Given instruction:
Copy the data word for word, from the line containing "Viewport: 569px width, 459px height." through the end of the data, inclusive. Omit the pictures from your answer.

(Data entries)

◇ ◇ ◇

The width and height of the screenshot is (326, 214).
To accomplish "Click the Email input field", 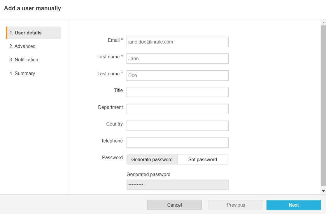I will tap(177, 42).
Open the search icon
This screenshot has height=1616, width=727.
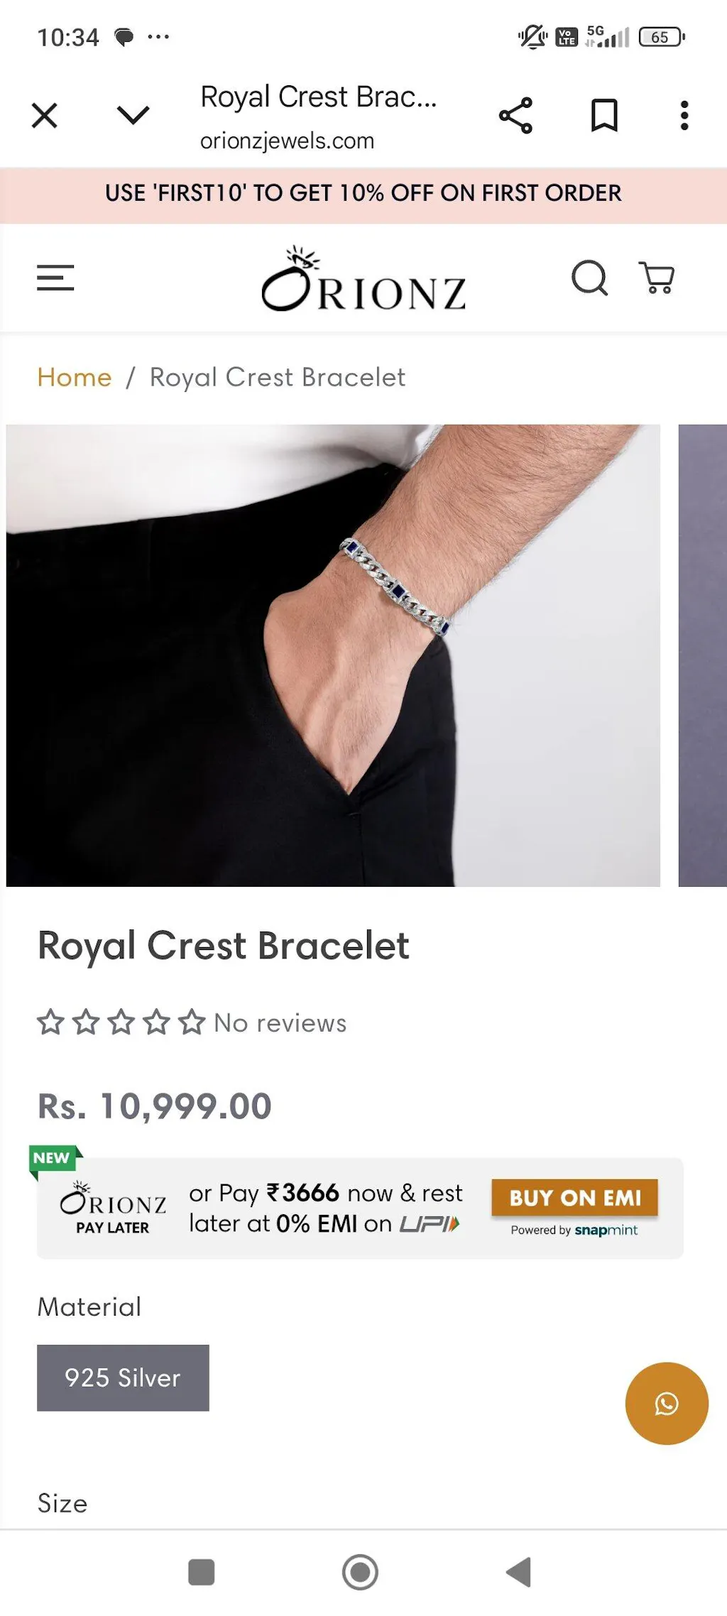[x=589, y=278]
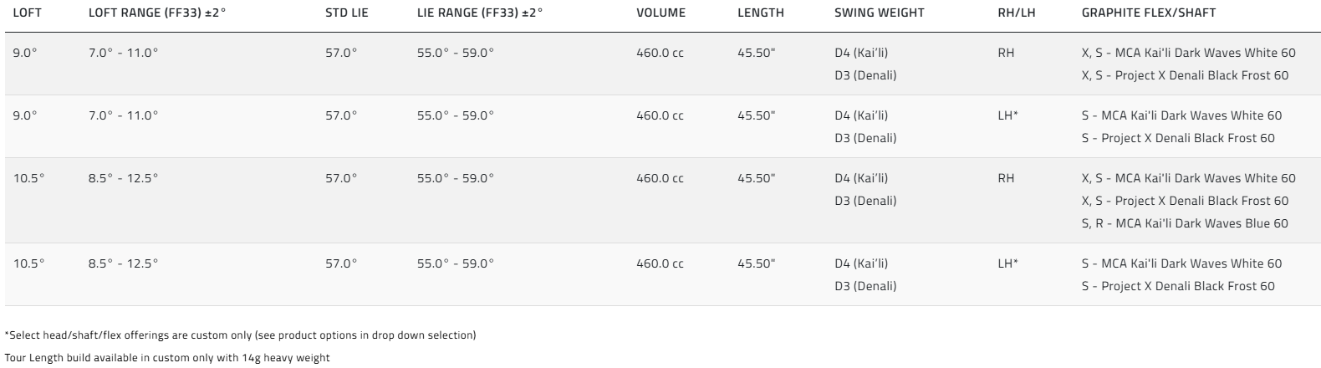Click the LOFT column header

[28, 13]

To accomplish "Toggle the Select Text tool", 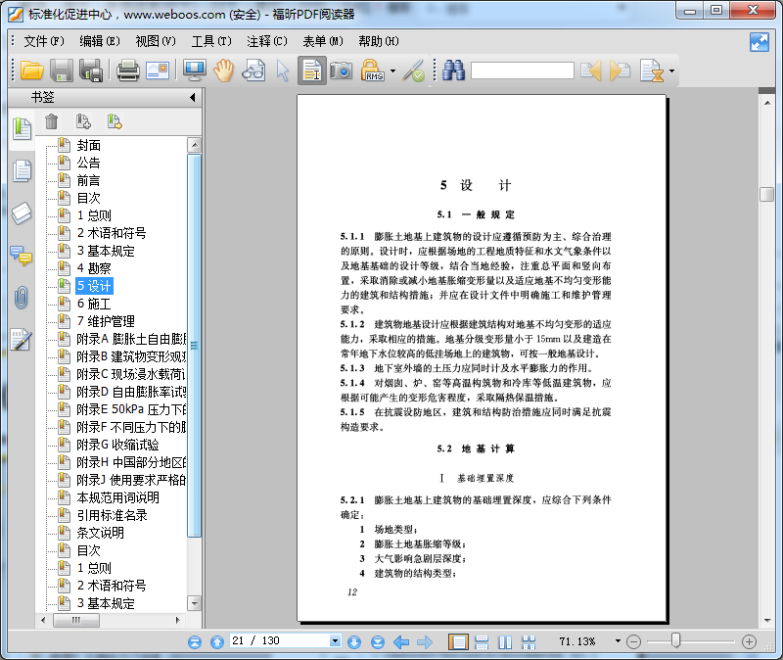I will coord(311,71).
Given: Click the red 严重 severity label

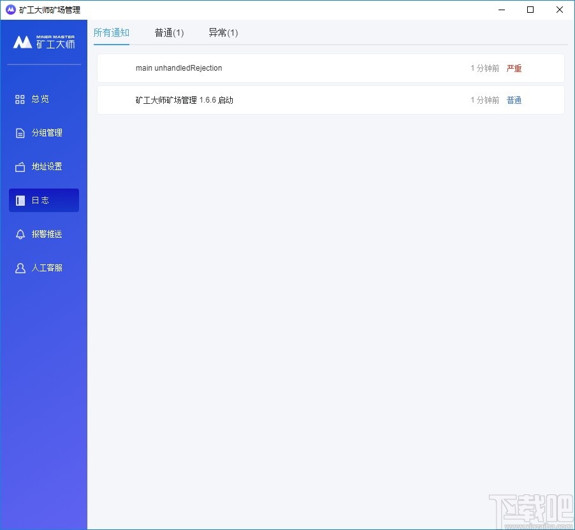Looking at the screenshot, I should click(514, 68).
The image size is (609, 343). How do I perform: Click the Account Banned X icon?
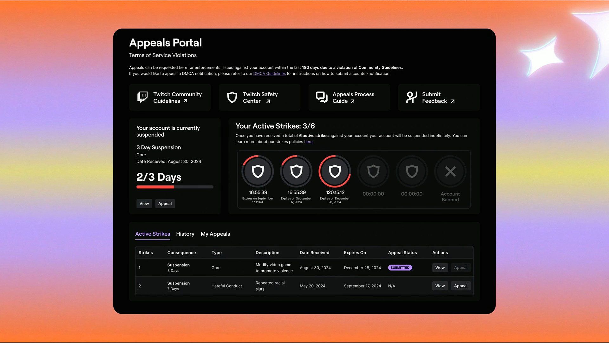click(450, 172)
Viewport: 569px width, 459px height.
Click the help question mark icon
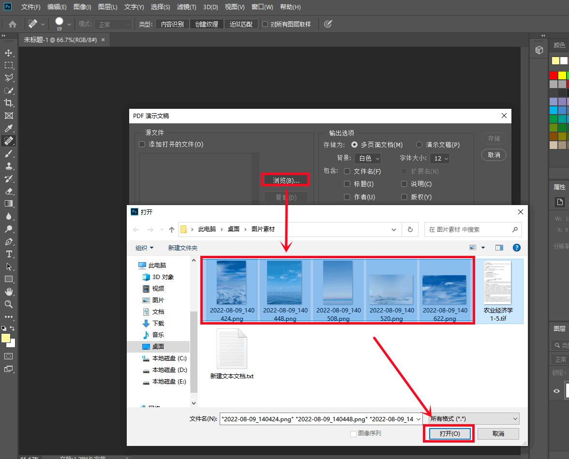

◇ ◇ ◇

Written response:
Viewport: 569px width, 459px height.
Click the help question mark icon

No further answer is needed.